State park in Virginia, United States

Widewater State Park is a state park on a 1100 acre peninsula in the Potomac River in Stafford County, Virginia. It and Leesylvania State Park to the north on Occoquan Bay, and several wildlife refuges and regional parks are on the Captain John Smith Chesapeake National Historic Trail. Current facilities include a combined visitor center and staff building along Aquia Creek, as well as four picnic shelters, children's play areas and kayak launches on both sides of the peninsula and a soft boat launch and campgrounds.

==History==

Native Americans lived, hunted and fished in the area for centuries. Captain John Smith visited the area in this first and second voyages in 1607–1609 and claimed the area for England, while using that indigenous peoples as guides and trading partners. By 1670 George Brent a lawyer who had fled the English Civil War established a plantation along Aquia Creek, which he and relatives farmed until after the American Revolutionary War, increasingly using enslaved labor. In addition to farming activities by the Brents and their successors, the area became a prominent fishery, even after silting of Aquia Harbor made loading tobacco onto overseas ships difficult. Aquia Landing (now a county park) at the peninsula's foot had become a steamship terminal by 1815. By the 1840s, it had become the terminus of the Richmond, Fredericksburg and Potomac Railroad. During the American Civil War, Aquia Landing changed hands several times, and an estimated 10,000 formerly enslaved people used it to flee north. In 1872, a reconstructed railroad bridge led to the decline of Aquia Landing and the formerly busy Brooke Road.

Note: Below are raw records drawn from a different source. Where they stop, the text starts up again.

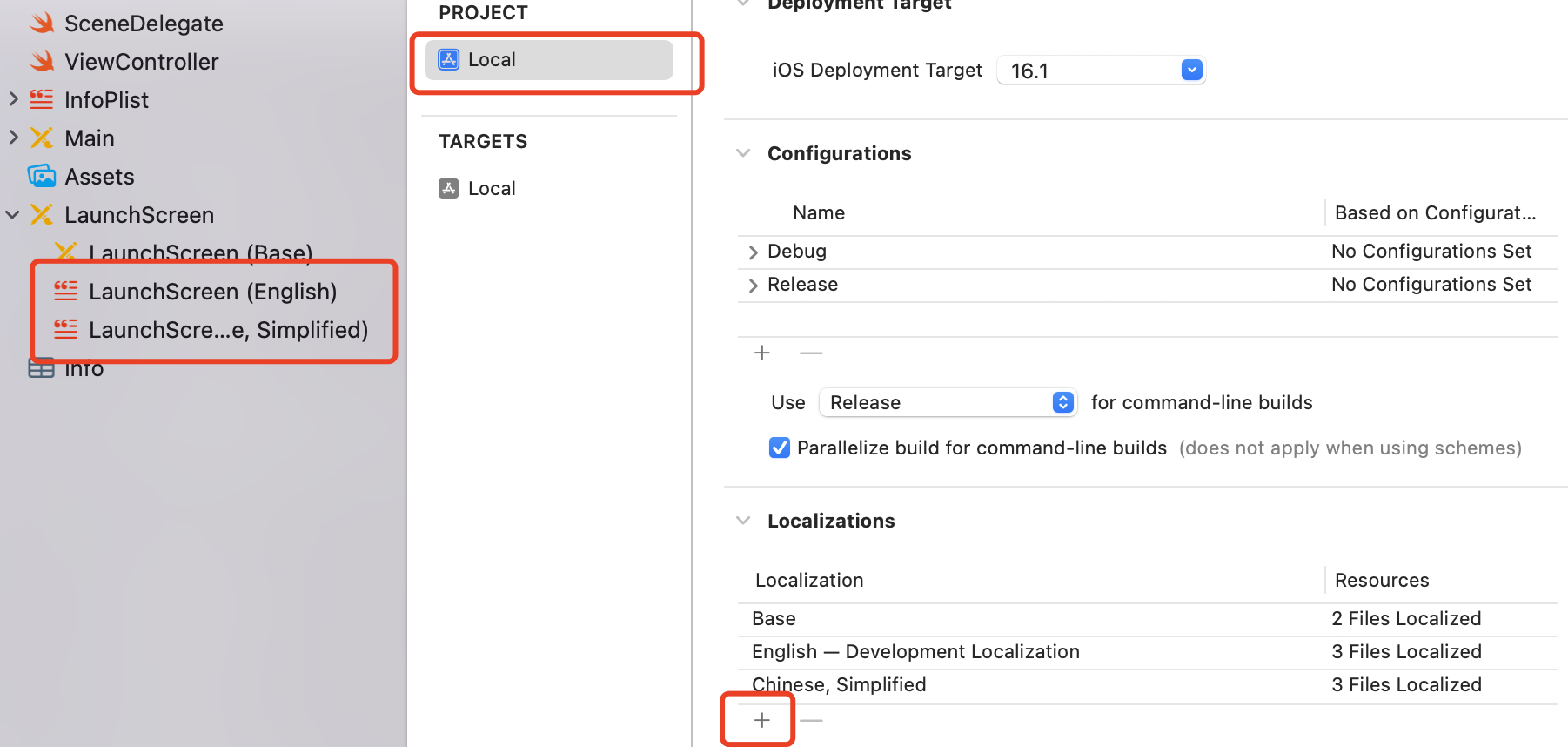This screenshot has height=747, width=1568.
Task: Click the SceneDelegate Swift file icon
Action: tap(42, 24)
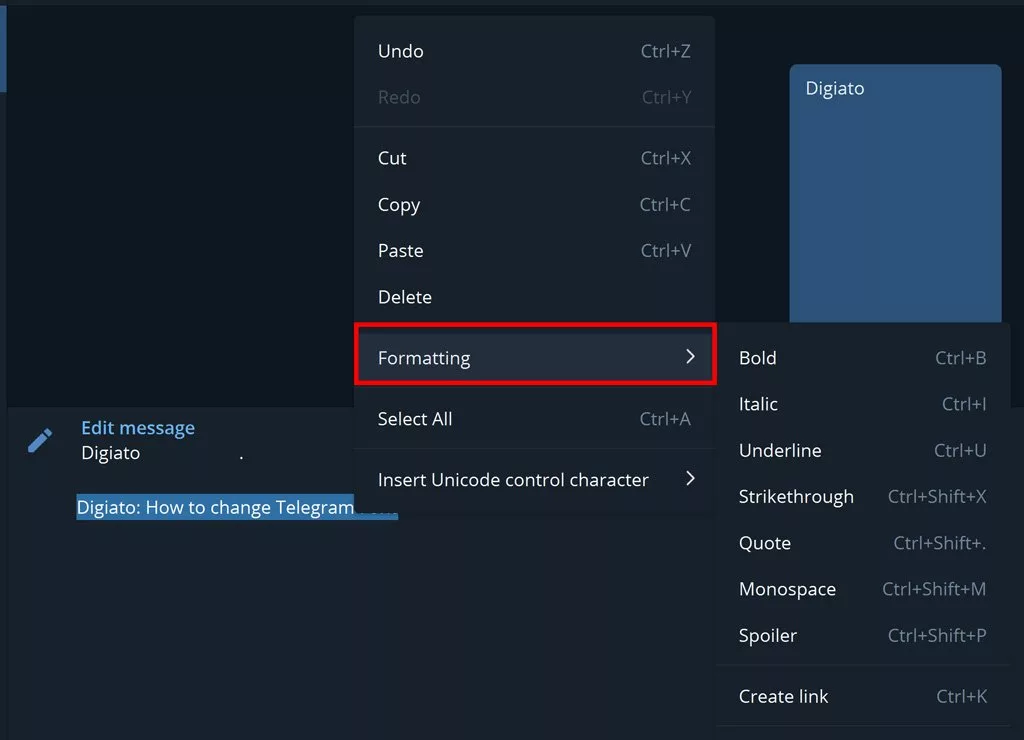The image size is (1024, 740).
Task: Choose Undo from the context menu
Action: click(401, 51)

However, another reconstructed railroad line on the peninsula could transport fish to city markets. It became the largest fish shipping terminal on the Cheasapeake in the early 20th century until pollution and overfishing compromised the fishery so that it nearly vanished by the Great Depression. Fishing is now regulated by a joint commission. In 1903 Samuel P. Langley conducted an early flight experiment with a steam powered airplane from a houseboat offshore at Widewater. From the 1750s until the 1920s, Clifton fishery operated at Widewater, one of five or six commercial fisheries in the area which used massive seine and gill nets and other means to capture herring, shad, rockfish and even sturgeon (for caviar). In 1922, Western Marine and Salvage acquired 200 "ghost ships" (wooden steamships constructed during World War I), moved them to Widewater and attempted to strip them of metal machinery and fittings. Local outrage about the resulting pollution led to the operation's transfer across the Potomac to Mallows Bay, Maryland, where it was ended as unprofitable during World War II, despite a similar recycling attempt by Bethlehem Steel. Another attempt in the 1960s failed to start, when Congress heard testimony that the ghost fleet was providing important wildlife habitat.

==State park establishment==

In 2006 Virginia purchased five parcels of land on either side of Brent Point Road from Dominion Resources, but the Great Recession prevented development of the property, so it was administered together with Leesylvania State Park. In 2018, after a successful bond issue, the Virginia General Assembly appropriated funds which permitted groundbreaking for entrance facilities and a visitor center. The park officially opened in 2019, and a hiking trail connects four of the five parcels, with development of the furthest parcel (at the tip of the neck, surrounded by private homes) scheduled to begin soon.

Near the Visitor Center is a historical marker honoring Palmer Hayden, a native of Widewater who moved to Washington D.C. and then New York City and became a prominent African American artist in the United States and France. He had been a parishioner at Oak Grove Baptist Church, one of the many private entities still on the peninsula. The visitor center also has an exhibit of some of his work, and occasionally offers art programs.

The Widewater Volunteer Fire Department (en route to Widewater State Park) has a historical marker honoring Kate Waller Barrett who was raised at her family's home at Clifton before becoming a prominent Virginia physician, social activist and philanthropist.